Saturday, March 31, 2012

..then there was faith

The world did not end.
I am breathing. I can feel the blood in my veins.
I can feel my shivering hand.
How I am alive? I always thought the world would collapse when you left.
Collapse, it did. Not the entire world. But, my world.
There was a void before you entered my world, But I wasn't aware.
Then you came, filled it with light, love and faith.
Now you are gone. And I sit in darkness.
I have love, just mine. Your's left with the light.
Now what do I do with this faith?
Neither do I understand it nor accept it.
I can't throw it away, it has a part of you. A part of you that defined me.
But your definition of me is choking me and I wrench the faith away.
There I was faithless, light less with my heart full of love.
I walked taking that love as my crutches.
Oh. I was disgusted. Threw them away.
There I was faithless, light less and now.... loveless.
I glowed in the dark as bright as me. I couldn't see in the dark, walk without my crutches but then there was faith.

Friday, March 30, 2012

Why

Can the air above the river feel it breeze away?
The silent touch, that leaves it a part of its love.
The part which would redefine it.
Its no longer the dry, sundry air,
Its been touched. It has a swagger of the teenager in love, of the sunflower's glow in the spring.
Its purpose has changed.
Yet, the river flows unchanged.
No, its not the ignorance nor is it the haughty one.
There is a whirlpool inside which the air can't touch.
"You can take in the rocks but not me?", asks the sir, kissing the river.
"Yes. As they stay un moved with the whirlpool in me. But you get lost and don't hold me."
"I am water and yet there is fire when you touch me but what a pity that as grand as you are, you can't ever hold me."
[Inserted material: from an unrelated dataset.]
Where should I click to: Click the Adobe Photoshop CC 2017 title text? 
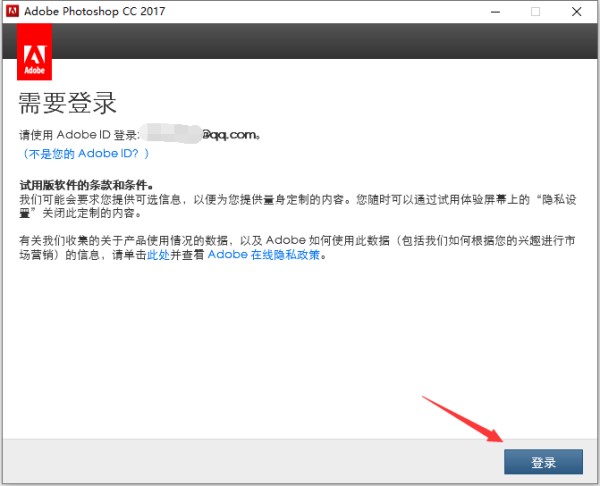(x=98, y=11)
As I write this, I realize how similar you and I are to them.
Such shivering closeness and yet I feel this heat.
Your eyes wander on my face and search my eyes for the reflection of my feelings.
It is the intensity of it that burns my soul.
I want to give myself up and yet I know I'll fall unwanted through a sieve.


Friday, March 9, 2012

Human Me.

I have thought much of our fumbling attempts to come to terms with idea of mortality. Heaven, paradise, another life, children, work...GOODNESS- so many drugs to counter that terrible disease. And yet we live as if our existence is endless, as it matters, as if the "I" is of infinite significance.
We, stupid human beings, are filled with pride in this "I", in it's uniqueness. It is true we are unique, we are, more than any other organism, differentiated and particular.
But is it not exactly the same "US" that ceases to exist with a greater finality than any other creature in this universe.
It seems to me that we humans are fated to be stranger to one another. BUT.. Our identities do not contain just us. By ourselves we mean NOTHING. An identity becomes active, positive and meaningful only in relation to others. The whole potential of who we are and what we are is realised only through our relationship with others.